1. hayatın kendisidir. onunla ifade edilemeyen duygu, düşünce yoktur. insanın her saniyesine eşlik edebilir. mutsuzluğun dibinde de sevincin zirvesinde de dinlenebilecek şarkılar vardır. insanı oralara sürükleyenleri de vardır elbette. müzik dinlemeyen, sevmeyen insanları anlamıyorum. "ne tarz dinliyorsun?" dendiğinde "kulağıma güzel geleni" diye bir cevap verilmesi bence kolay kaçmaktan başka bir şey değildir. ya da müzik onun için önemsizdir. o an onu dinler ve biter. türüne, alt yapısına, sözlerine önem vermez. hadi onları geçtim. ilgi alanı değildir anlarım. basit pop şarkıları müzikten sayıp dinleyenleri gerçekten anlamıyorum. "nasıl dinliyorsunuz öyle dan dan müzikleri" derler ama kendi dinledikleri şarkıların alt yapısında dakikalarca aynı şey döner. o yüzden öyle insanlarla müzikal bir konuyu tartışmayı bile gereksiz görürüm.

    başta da dediğim gibi benim için hayatın kendisidir müzik. gitarımdan ayrı kaldığım ilk gün onu özlemeye başlıyorum. kulaklığımda bir sorun olsa, iyi müzik dinleyemesem canım sıkılıyor. dinlediğim bir şarkıyı başka türlerde hayal ediyorum kendi kendime o halini söylüyorum bazen. sınırsız bir şey sonuçta istediğin her şeyi yapabilirsin.

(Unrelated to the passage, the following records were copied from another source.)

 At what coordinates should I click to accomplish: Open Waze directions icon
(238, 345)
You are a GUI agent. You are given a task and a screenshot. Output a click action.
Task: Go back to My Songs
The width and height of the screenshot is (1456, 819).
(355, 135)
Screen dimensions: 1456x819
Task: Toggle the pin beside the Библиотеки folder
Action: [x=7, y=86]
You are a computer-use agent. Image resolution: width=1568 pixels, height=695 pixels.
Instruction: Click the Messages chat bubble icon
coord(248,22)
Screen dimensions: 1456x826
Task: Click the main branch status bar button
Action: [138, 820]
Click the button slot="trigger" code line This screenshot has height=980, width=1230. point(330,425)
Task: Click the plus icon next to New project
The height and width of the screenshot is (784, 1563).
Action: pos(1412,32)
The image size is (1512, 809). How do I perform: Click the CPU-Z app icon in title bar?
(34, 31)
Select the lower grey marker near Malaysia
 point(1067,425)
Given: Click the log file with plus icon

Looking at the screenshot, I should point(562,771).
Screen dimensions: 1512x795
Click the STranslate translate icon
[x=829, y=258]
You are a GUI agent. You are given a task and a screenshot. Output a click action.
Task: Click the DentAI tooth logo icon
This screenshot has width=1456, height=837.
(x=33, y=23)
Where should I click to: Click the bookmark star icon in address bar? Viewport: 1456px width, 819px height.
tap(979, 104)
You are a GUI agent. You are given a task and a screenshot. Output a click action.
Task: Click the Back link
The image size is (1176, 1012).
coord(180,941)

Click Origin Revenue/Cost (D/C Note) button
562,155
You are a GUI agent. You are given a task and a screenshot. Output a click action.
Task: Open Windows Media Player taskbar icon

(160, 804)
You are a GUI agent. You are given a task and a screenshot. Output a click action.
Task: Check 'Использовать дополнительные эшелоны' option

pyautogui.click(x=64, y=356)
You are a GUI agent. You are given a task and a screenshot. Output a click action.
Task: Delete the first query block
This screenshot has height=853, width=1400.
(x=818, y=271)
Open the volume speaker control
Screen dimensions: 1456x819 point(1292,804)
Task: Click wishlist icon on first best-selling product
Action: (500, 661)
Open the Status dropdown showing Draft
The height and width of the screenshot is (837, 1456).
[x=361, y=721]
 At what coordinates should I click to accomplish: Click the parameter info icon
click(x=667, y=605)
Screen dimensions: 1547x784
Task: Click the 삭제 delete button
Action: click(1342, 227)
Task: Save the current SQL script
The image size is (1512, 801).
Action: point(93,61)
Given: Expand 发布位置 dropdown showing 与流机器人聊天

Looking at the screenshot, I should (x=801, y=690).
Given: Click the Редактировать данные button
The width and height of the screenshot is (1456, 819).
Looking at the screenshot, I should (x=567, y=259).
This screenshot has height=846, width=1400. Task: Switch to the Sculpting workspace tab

    ama benim için farklı olan bir şeyse dinlediğim şarkılarda enstrümanların sanki bir şeyler söylediğini hissediyorum. bunu ilk hissettiğim yer 5. sınıfta gittiğim bir klasik müzik konseriydi. ara ara giren yaylılar sanki nefeslilere itiraz ediyor, onlar araya girdikçe nefesliler daha sinirli bir şeyler anlatmaya başlıyordu. o günden itibaren her enstrümanın bir duygusu olduğunu anladım. dinlediğim metal bir şarkı bile olsa yazılan tona göre çalınan riffler bana bir şey anlatıyor gibi geliyor. bend yaparak giren distortion bir gitar acıyla haykırıyor, slidelar ağıt yakıyor sanki. hele de tuşesi iyi olan bir müzisyen sayfalarca yazıyla anlatılamayacak şeyleri ufak bir soloyla anlatabilir. insan bunu fark edince bir enstrümanı iyi çalmakla ortalama çalmak arasındaki farkı daha iyi anlayabiliyor. eğer biri bir şey çalarken o cümleleri yarım yamalak kuruyorsa iyi çalmıyordur. ama bastığı üç dört nota bile birden içimi acıtıp gün boyu kulağımdan çıkmıyorsa o adam iyidir. virtüöz denen insanları oturun dinleyin ne demek istediğimi anlayacaksınız. basılan bir notanın bile ne kadar güçlü olabileceğini fark ettikten sonra müziğe daha farklı bakmaya başlayacaksınız.
    jimi
  2. koku insan hafızasıyla en bağlantılı duyu olarak geçer. bu yüzden yıllar sonra eski sevgilinizin parfümüne rastlamak hatıraları canlandırır ya da küçükken yediğiniz bir yiyeceğin kokusunu duymak sizi o günlere götürebilir. ama benim tahminim (konuyla ilgili bilimsel bir yazı okumadım ama) müziğin de bu tarz bir etkisi olduğu yönünde. kokunun böyle bir etkisinin olmasının sebebi beyindeki hafıza bölümüyle içiçe kısımlarının olması. işitme kısmının var mı böyle bir bağlantı noktası bilmiyorum.

    geçen gün şirketin servisiyle eve dönerken hayko cepkin - fırtınam dinliyordum. daha doğrusu hayko dinliyordum sıradan o geldi. ve birden kendimi ortaokuldaki yıllardımda gibi hissettim. sanki elimde telefon değil eski küçük mp3ümü tutuyor hızlı hızlı okula gidiyordum. birkaç saniye bu hissi yaşadıktan sonra nerede olduğumu tekrar hatırladım. aradan koca 11 sene geçmiş ve mühendis adayı olarak staja başlamıştım. yıllar geçmiş birçok şey değişmiş olsa da hala aynı şarkıyı dinliyor olmak çok tuhaf hissettirdi.

    müzik farklı bir şey. hem de çok farklı. ne zaman isterseniz yanınızda olan bir dost gibi. size eski anılarınızdan bahseden, sevdiklerinizi hatırlatan, mutlu eden, rahatlan çok iyi bir dost hem de. daima mutlu olun, müzikle kalın.